• Teks Sumber
# # # #

Hingga sampai saat ini belum ada satu pun kejuaraan yang bisa kumenangkan dengan usaha ku sendiri dan membanggakan Kakek. Hanya bebereapa bulan lalu memenangkan Lomba Gerak Jalan sebagai juara 1. Itu pun hanya mendapat anggukan dari Kakek. 1 bulan yang kuhabiskan untuk berlatih bersama teman-teman, tapi tak berarti apa-apa ketika aku sampai di rumah dan memandang wajah Kakek dengan penuh harap medapat ucapan selamat ataupun tersenyum sedikit saja.

Bicara ekskul.. sulit kuceritakan.. ini benar-benar menjadi beban mental dan beban fisik. Setiap hari dengan membanggakan 1 buah benda berbentuk segilima yang kusematkan 2 jari di atas kantong kemeja sekolahku, hanya itu yang kubanggakan di depan Kakek. Sambil dalam perasaan takut untuk menghilangkan benda kecil itu, karena dari situ aku belajar bertanggung jawab. Seketika aku berpikir, apa ini yang selama ini aku cari? Jauh dari harapan ku. Entah kenapa setahun yang lalu aku memilih untuk jadi seperti ini.

# # # #

• Daftar Entri

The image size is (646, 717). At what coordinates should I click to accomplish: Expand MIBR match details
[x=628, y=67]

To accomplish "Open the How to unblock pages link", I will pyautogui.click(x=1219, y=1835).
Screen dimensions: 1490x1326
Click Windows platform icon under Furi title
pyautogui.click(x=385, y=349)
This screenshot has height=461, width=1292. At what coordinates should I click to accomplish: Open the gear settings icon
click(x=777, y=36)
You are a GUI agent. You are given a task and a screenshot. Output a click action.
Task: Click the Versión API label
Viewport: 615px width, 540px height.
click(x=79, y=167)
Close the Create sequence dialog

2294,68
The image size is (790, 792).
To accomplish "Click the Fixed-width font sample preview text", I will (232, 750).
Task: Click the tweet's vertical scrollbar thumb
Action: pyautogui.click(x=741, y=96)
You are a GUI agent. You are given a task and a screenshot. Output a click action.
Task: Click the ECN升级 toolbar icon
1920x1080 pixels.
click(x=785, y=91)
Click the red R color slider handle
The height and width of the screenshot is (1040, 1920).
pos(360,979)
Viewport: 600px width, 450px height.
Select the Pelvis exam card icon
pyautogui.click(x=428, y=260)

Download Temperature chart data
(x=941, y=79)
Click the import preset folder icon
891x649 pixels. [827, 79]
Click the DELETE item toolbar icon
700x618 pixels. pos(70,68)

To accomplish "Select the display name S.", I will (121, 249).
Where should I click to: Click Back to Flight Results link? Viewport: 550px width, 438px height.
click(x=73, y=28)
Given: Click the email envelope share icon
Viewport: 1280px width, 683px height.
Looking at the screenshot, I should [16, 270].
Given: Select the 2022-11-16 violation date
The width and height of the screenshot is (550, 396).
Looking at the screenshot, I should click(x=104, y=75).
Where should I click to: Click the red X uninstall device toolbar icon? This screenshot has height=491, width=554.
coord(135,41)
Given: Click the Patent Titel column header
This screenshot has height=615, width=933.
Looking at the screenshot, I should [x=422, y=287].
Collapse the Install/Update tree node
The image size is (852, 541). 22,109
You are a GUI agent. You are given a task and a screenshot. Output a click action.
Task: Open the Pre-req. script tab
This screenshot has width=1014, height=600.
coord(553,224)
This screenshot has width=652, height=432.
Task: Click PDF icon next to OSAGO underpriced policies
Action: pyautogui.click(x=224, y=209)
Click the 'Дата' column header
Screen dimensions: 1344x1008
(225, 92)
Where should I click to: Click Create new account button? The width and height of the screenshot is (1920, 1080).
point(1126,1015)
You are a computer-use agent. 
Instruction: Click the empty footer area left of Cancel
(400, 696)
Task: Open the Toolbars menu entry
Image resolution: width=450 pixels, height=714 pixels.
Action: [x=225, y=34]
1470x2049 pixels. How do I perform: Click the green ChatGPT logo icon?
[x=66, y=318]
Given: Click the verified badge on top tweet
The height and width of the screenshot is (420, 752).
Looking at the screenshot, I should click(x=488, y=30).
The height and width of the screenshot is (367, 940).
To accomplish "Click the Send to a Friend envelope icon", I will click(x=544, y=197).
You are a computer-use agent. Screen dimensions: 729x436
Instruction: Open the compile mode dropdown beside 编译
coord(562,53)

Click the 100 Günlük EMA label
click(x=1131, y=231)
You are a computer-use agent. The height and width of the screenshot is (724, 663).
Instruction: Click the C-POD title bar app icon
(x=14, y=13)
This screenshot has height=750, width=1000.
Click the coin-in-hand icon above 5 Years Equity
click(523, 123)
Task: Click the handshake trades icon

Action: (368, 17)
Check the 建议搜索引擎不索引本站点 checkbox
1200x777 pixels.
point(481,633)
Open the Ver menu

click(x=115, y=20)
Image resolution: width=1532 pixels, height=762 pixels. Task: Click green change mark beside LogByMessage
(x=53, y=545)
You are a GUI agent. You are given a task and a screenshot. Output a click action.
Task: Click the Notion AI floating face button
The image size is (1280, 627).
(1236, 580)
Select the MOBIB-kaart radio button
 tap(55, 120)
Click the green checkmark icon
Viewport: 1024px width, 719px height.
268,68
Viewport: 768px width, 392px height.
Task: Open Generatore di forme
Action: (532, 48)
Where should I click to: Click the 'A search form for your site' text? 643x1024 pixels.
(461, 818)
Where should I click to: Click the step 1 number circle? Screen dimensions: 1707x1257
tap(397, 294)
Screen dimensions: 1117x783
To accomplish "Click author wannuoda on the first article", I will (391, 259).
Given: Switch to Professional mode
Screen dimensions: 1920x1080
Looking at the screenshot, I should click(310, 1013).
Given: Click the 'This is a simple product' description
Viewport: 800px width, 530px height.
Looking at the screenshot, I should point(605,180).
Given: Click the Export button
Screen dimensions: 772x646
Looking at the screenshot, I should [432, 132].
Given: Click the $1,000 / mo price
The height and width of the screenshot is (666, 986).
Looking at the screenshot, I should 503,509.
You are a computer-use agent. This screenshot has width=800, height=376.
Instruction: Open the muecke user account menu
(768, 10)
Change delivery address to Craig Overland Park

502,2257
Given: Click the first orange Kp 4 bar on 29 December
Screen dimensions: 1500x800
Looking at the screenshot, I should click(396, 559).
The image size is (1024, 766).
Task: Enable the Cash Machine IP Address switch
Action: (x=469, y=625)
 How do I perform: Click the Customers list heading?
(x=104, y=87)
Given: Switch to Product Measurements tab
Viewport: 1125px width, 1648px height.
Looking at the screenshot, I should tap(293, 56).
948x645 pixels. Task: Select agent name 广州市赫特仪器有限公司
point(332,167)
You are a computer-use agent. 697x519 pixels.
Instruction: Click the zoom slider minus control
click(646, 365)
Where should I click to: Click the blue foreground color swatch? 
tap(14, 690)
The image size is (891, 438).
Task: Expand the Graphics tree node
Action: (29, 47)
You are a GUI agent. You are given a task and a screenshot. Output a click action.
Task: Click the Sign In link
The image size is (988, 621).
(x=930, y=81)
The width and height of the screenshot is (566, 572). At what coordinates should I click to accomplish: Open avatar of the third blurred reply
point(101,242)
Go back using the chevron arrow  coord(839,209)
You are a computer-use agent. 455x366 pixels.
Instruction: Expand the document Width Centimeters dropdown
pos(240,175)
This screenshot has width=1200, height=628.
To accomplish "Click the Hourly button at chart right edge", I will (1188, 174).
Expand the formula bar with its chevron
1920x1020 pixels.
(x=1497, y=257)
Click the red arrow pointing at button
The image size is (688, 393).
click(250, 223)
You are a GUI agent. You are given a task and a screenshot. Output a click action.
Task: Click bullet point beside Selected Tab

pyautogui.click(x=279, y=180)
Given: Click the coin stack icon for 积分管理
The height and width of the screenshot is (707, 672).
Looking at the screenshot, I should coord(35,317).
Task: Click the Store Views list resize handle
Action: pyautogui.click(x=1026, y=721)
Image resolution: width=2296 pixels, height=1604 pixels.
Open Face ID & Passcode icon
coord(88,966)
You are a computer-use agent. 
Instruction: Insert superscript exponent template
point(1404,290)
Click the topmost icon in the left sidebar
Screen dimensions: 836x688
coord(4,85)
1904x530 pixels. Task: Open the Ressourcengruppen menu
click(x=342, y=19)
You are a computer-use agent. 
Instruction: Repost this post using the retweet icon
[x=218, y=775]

# # # #

• Tugas Latihan
1. Sebutkan setiap angka yang ditulis dengan digit dalam teks sumber beserta kata yang menyertainya.
2. Salin bagian teks sumber dari "Bicara ekskul.. sulit" sampai "jadi seperti ini." tanpa mengubah apa pun.

• Kunci Jawaban
1. juara 1; 1 bulan; 1 buah benda; 2 jari

2.
Bicara ekskul.. sulit kuceritakan.. ini benar-benar menjadi beban mental dan beban fisik. Setiap hari dengan membanggakan 1 buah benda berbentuk segilima yang kusematkan 2 jari di atas kantong kemeja sekolahku, hanya itu yang kubanggakan di depan Kakek. Sambil dalam perasaan takut untuk menghilangkan benda kecil itu, karena dari situ aku belajar bertanggung jawab. Seketika aku berpikir, apa ini yang selama ini aku cari? Jauh dari harapan ku. Entah kenapa setahun yang lalu aku memilih untuk jadi seperti ini.